Start of DATA PROVIDED
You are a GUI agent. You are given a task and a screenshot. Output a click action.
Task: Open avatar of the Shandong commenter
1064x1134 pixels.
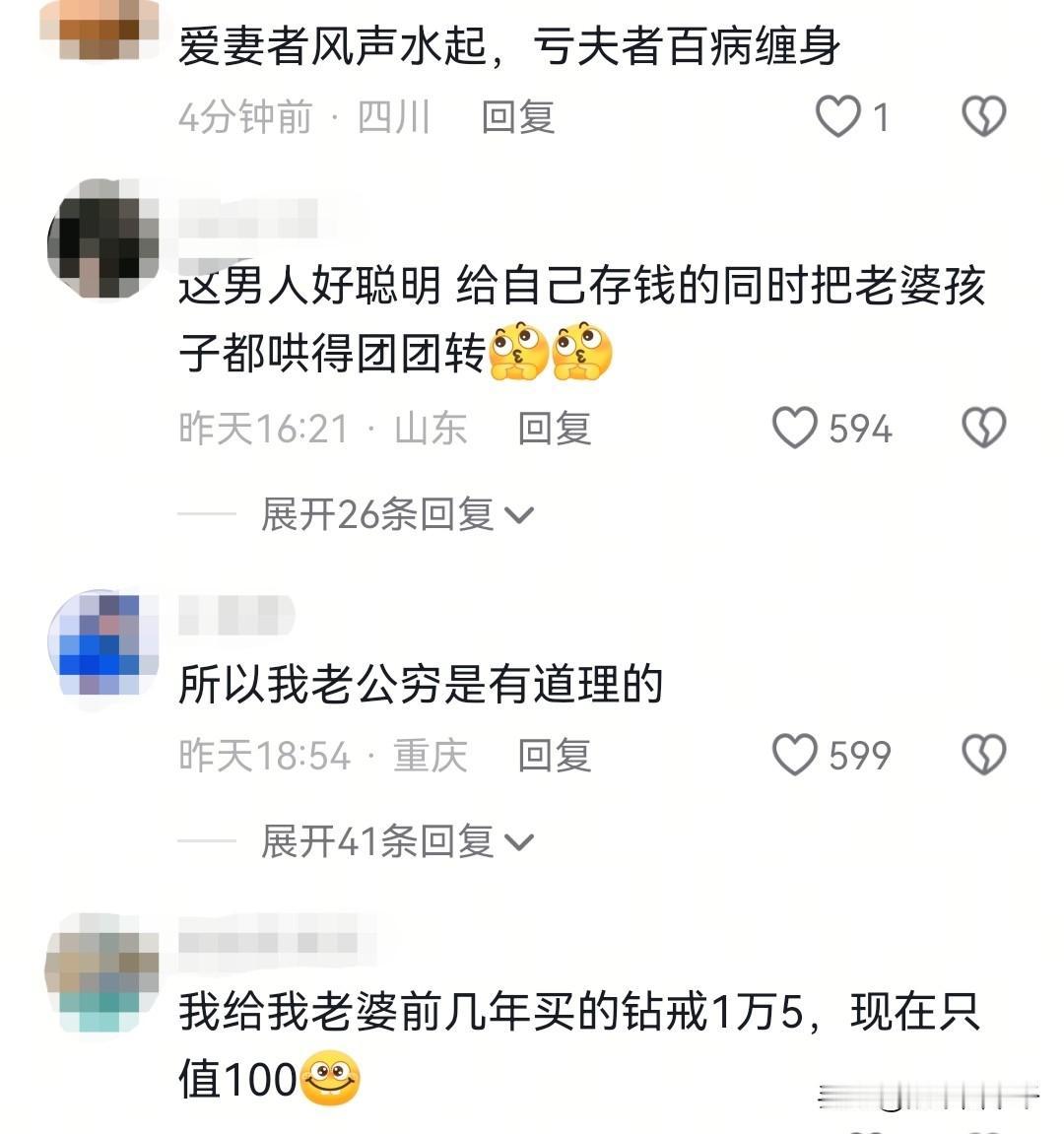coord(102,238)
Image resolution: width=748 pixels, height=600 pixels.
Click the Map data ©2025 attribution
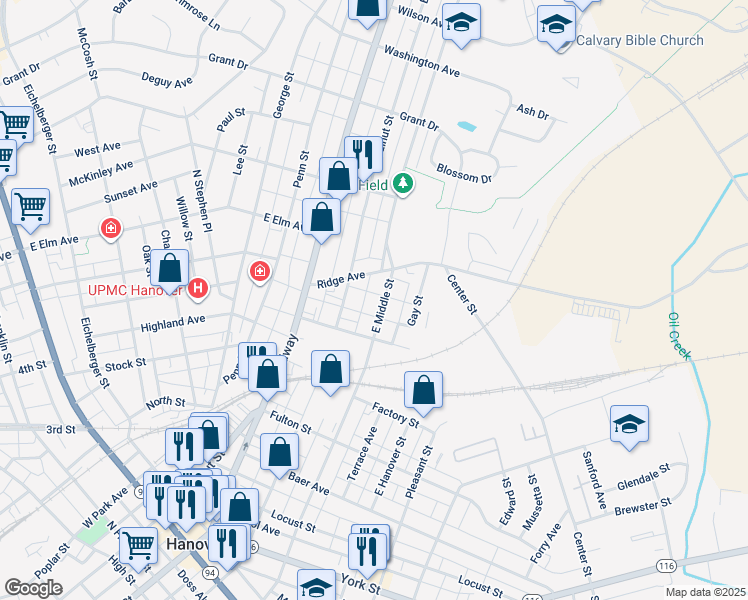tap(704, 592)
End of DATA PROVIDED
→ ACTIVITY
Exclude all pictures and reproduce exactly the lines from the one containing "Task: Open avatar of the Shandong commenter" through the final line of the entries above.

→ SOLUTION FOR THIS TASK
Task: Open avatar of the Shandong commenter
1064x1134 pixels.
coord(102,238)
Image resolution: width=748 pixels, height=600 pixels.
Click the Map data ©2025 attribution
tap(704, 592)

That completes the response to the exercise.